そりゃあここが我が家なんだから、帰ってきて当然だろう。とうとうヒステリーを起こしてしまったのか。錯乱している母さんにそっと近づき、興奮させないように話しかけた。


「ただいま、母さん。玖円だよ、分かる?」

 これで、落ち着いてくれる。


 ―――はずだったのに。


「くえ…ん。そうよ、玖円は?」

「え、何……」

「玖円は⁉ ねえ、玖円はどこよ⁉」


縮こまっていた母さんは、突然僕にしがみついた。しゃがみ込んでいた僕はたまらずしりもちをつく。母さんは僕に迫るようにして問い続けた。

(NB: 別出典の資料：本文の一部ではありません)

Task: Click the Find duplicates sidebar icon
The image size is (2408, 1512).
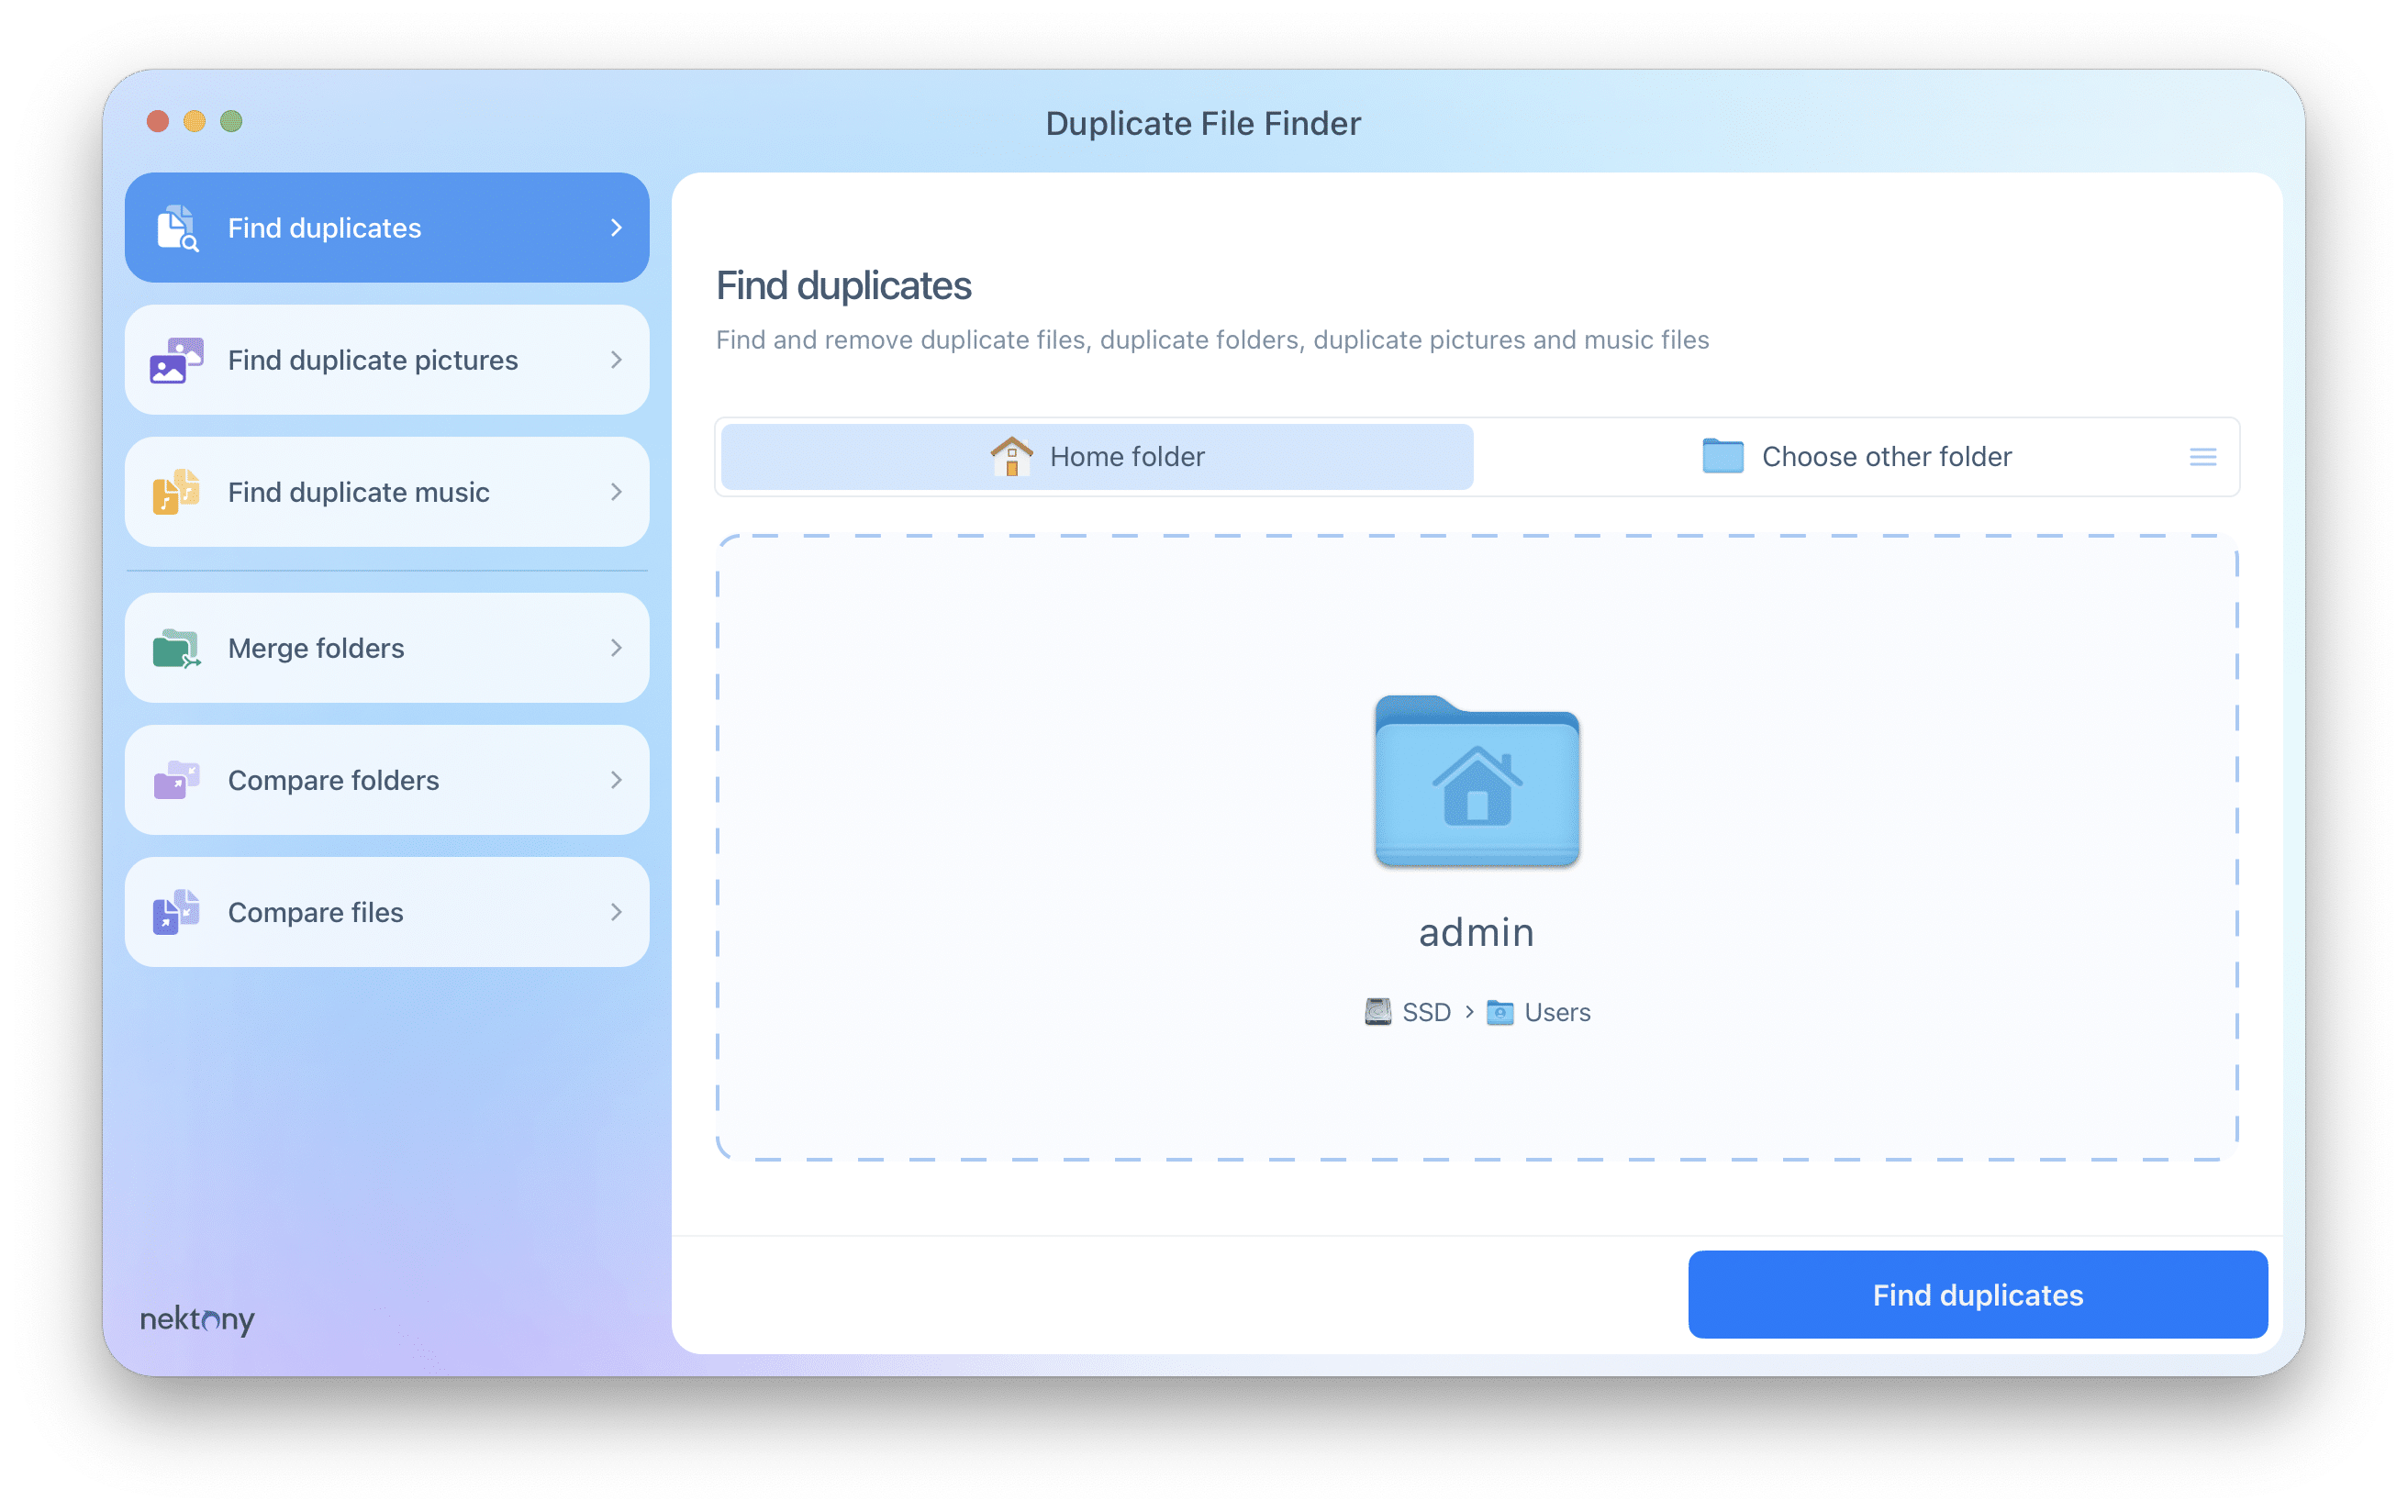Action: 176,227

「あなたが玖円を連れて行ったのね⁉ 何日も帰ってこないから家出しちゃったかと思ってたけどあなたなの⁉ かえしてよ! あたしの小さな玖円をかえして! これ以上あたしたちに関わらないでよ!」


 涙と鼻水で顔をぐしゃぐしゃにした母さんを、僕はただ呆然と見ていた。とうとう元夫と自分の息子の顔とを判別できなくなった母さんは、黙り込む僕の膝に爪を立てて喚き散らす。


 たった、ほんとにたった二日離れただけなのに。


 母さんの悲鳴を聞きつけて大家さんが駆けこんできても、僕は放心していた。正直、母さんが僕から引きはがされて地下都市の精神病院に搬送されるまでのことも、あまり覚えていない。


 しばらくして、僕は通学するためのお金が無くなり、補助してもらえるほどの成績でもなかったので、中学を退学した。母さんの働いていた居酒屋の常連だった酒石さんに引き取られたのは、それから間もなくのことであった。


 別に母さんを恨んでいるわけじゃない。いい思い出は少ないけれど、あそこまで僕を大事に思ってくれる人は、きっとこれからも現れないから。


 でも、その愛情も人形の玖円にとられてしまった。


 それどころか、もう母さんは僕を玖円として見てはくれない。

 悲しいけど、僕はこれを受け入れて生きて行かなくちゃいけない。

 思い出したくもない、忘れたい過去は、どうやっても拭えなかったから。